Exercise >>
Where "agent" occurs in a line of the entries below, copy that line.
---------- Supplied entries
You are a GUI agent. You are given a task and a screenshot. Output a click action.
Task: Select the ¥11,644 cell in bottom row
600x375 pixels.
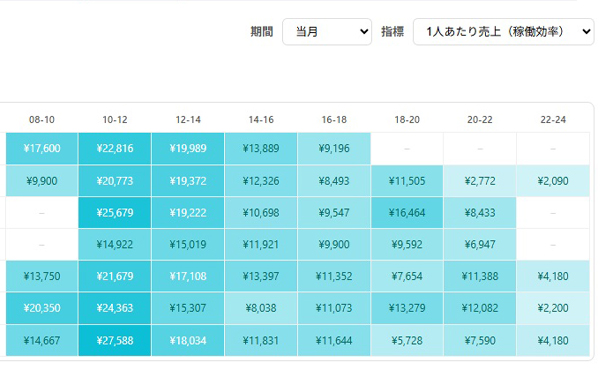(334, 341)
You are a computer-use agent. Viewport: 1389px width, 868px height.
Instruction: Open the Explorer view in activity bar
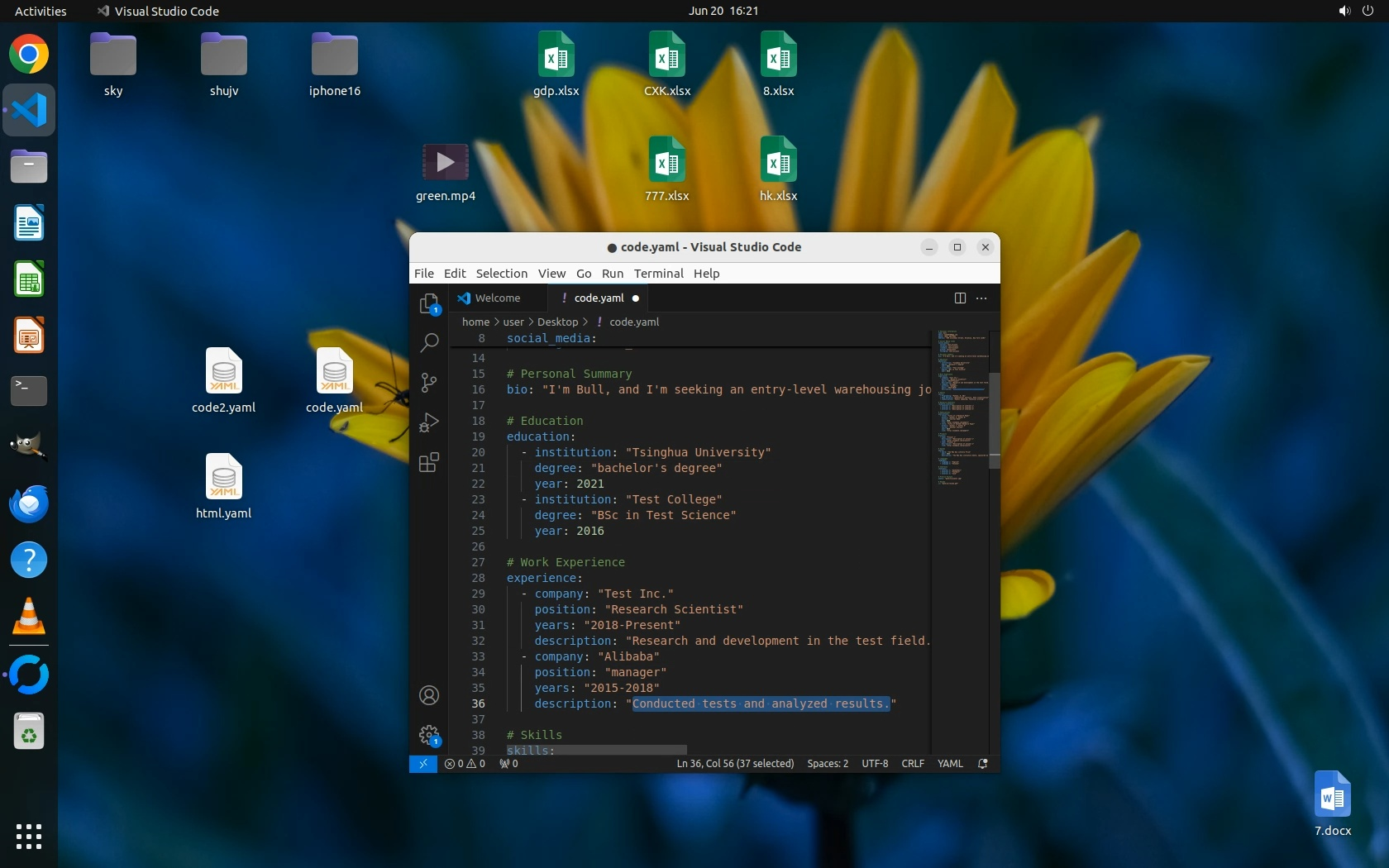(428, 303)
--------------------
Answer space >>
You are a GUI agent. You are given a task and a screenshot. Output a click action.
You are a computer-use agent. Viewport: 1389px width, 868px height.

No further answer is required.